**ASSIGNMENT:** Pull out every line below holding the word "will".

**MATERIAL FOR THIS TASK:**
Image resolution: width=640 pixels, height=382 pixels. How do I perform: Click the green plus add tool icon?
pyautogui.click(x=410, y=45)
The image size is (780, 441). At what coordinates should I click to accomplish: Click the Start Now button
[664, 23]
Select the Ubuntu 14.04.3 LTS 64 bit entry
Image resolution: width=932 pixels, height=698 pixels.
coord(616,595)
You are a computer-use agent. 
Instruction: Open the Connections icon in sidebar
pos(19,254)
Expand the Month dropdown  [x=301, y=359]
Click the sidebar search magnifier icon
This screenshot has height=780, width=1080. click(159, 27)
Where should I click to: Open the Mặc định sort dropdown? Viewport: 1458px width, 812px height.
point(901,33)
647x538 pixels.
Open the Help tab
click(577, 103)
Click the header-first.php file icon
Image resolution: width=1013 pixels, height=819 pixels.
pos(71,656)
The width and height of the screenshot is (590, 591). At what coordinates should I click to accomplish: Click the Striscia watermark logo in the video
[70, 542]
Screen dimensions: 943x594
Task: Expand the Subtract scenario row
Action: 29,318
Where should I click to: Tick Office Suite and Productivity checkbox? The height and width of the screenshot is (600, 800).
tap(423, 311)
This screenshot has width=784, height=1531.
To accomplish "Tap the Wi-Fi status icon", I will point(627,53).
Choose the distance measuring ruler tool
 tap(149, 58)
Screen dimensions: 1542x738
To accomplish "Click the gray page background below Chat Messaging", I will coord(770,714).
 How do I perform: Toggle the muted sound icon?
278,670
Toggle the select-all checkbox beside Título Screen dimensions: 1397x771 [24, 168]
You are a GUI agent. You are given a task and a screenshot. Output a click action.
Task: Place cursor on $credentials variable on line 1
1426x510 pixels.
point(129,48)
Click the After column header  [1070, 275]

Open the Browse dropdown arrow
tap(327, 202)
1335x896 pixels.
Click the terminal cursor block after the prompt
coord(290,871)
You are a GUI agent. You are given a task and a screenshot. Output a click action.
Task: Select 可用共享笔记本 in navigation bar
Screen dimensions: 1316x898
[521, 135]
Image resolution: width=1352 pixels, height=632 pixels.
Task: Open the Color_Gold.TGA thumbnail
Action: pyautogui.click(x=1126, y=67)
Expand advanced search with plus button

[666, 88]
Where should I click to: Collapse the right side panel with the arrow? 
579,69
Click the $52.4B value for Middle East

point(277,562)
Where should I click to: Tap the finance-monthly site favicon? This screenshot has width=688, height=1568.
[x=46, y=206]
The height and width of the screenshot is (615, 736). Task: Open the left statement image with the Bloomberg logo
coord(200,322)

**THE COMPLETED TASK:**
To accomplish "Tap the Wi-Fi status icon", I will point(627,53).
To accomplish "Click the gray page background below Chat Messaging", I will coord(770,714).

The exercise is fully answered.